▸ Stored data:
|---|
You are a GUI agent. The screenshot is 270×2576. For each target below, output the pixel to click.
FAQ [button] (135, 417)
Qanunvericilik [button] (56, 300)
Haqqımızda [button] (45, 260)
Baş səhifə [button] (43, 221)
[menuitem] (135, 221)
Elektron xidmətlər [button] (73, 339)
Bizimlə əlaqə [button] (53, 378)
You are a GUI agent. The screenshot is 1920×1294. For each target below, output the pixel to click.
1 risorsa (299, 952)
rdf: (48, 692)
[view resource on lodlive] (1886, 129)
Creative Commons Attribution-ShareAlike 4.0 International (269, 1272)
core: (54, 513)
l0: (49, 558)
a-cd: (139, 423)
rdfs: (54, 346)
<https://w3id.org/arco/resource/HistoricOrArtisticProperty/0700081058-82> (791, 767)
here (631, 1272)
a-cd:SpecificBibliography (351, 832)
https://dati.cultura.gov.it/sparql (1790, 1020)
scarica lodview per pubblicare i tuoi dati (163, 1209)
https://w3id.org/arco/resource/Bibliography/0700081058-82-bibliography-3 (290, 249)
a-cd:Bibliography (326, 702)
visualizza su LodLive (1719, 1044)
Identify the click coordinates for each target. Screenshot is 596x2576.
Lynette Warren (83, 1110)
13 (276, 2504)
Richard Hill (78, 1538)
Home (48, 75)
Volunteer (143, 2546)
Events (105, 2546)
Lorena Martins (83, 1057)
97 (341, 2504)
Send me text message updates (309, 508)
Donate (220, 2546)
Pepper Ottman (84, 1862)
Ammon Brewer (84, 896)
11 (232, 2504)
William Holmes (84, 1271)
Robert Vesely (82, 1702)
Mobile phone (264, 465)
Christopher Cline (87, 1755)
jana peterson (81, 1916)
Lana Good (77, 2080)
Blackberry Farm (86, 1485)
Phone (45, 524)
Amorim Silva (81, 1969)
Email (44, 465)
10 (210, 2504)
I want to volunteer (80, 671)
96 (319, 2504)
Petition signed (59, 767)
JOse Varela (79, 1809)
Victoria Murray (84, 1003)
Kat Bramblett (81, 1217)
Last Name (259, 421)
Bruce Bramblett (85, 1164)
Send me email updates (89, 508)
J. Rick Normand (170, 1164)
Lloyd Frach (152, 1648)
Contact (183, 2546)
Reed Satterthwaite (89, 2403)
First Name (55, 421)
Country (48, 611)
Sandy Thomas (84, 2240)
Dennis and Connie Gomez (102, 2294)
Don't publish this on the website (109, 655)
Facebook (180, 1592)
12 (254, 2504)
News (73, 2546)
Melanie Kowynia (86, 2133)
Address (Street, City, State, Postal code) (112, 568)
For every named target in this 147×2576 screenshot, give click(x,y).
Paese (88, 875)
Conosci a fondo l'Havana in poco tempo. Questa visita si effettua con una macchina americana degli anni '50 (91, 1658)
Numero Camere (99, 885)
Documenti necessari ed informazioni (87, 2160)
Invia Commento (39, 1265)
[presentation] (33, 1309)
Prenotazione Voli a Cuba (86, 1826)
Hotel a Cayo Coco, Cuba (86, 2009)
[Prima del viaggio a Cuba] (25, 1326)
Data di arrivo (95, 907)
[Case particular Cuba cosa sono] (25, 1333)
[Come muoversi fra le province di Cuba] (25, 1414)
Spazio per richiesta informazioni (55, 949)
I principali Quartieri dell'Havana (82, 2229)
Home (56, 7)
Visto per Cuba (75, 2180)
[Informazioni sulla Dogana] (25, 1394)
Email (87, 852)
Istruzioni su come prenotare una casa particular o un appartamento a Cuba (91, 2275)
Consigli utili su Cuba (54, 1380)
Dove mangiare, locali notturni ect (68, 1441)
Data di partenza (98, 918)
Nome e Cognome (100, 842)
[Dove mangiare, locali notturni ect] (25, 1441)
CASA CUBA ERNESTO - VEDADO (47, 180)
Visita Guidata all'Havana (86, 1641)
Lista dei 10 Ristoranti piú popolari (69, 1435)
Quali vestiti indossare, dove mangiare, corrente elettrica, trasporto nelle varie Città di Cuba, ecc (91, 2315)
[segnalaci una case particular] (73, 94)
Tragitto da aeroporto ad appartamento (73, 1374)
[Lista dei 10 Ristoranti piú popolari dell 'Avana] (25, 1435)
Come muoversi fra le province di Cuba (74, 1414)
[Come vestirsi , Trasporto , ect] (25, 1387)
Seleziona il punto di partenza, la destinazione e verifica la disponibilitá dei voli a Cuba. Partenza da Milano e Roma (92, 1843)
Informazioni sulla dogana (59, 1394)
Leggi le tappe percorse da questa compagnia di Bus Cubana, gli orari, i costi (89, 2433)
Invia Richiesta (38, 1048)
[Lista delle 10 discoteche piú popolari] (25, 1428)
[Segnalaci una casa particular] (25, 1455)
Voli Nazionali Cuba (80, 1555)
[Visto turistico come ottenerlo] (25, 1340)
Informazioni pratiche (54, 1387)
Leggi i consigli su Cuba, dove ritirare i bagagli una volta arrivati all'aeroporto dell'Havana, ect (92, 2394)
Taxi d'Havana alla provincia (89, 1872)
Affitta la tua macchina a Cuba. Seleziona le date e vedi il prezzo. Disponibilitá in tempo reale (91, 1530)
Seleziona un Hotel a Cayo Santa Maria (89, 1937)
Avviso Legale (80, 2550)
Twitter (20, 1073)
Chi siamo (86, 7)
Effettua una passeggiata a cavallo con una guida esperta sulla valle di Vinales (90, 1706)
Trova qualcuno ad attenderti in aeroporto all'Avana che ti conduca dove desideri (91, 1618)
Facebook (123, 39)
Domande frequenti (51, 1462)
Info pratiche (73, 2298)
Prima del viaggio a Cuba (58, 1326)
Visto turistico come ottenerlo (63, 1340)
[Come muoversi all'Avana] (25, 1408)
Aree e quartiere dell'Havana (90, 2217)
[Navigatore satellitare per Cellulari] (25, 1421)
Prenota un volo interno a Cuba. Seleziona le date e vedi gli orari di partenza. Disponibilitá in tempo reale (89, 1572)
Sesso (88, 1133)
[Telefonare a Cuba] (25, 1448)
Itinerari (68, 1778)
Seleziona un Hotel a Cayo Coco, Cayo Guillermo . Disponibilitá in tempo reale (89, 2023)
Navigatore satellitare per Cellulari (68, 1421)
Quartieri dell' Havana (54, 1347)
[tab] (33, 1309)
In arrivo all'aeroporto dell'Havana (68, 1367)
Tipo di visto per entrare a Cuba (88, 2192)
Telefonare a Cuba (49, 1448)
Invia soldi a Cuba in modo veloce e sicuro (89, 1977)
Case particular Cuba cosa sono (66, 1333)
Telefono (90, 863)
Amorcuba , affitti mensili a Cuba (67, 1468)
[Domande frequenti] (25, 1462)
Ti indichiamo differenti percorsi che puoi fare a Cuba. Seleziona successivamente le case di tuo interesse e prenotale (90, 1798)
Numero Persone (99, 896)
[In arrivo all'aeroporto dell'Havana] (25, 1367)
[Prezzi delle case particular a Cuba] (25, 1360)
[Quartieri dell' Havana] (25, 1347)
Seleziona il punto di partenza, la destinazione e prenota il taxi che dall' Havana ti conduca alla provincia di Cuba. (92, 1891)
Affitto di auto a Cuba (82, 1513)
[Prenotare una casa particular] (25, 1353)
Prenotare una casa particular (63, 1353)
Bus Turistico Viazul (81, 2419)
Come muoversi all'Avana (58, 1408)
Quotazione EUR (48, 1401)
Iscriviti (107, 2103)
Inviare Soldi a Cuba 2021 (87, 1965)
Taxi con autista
|---|
▸ Problem requirements:
Report all lines of the data above that include the string "Navigatore".

▸ Reply:
[Navigatore satellitare per Cellulari] (25, 1421)
Navigatore satellitare per Cellulari (68, 1421)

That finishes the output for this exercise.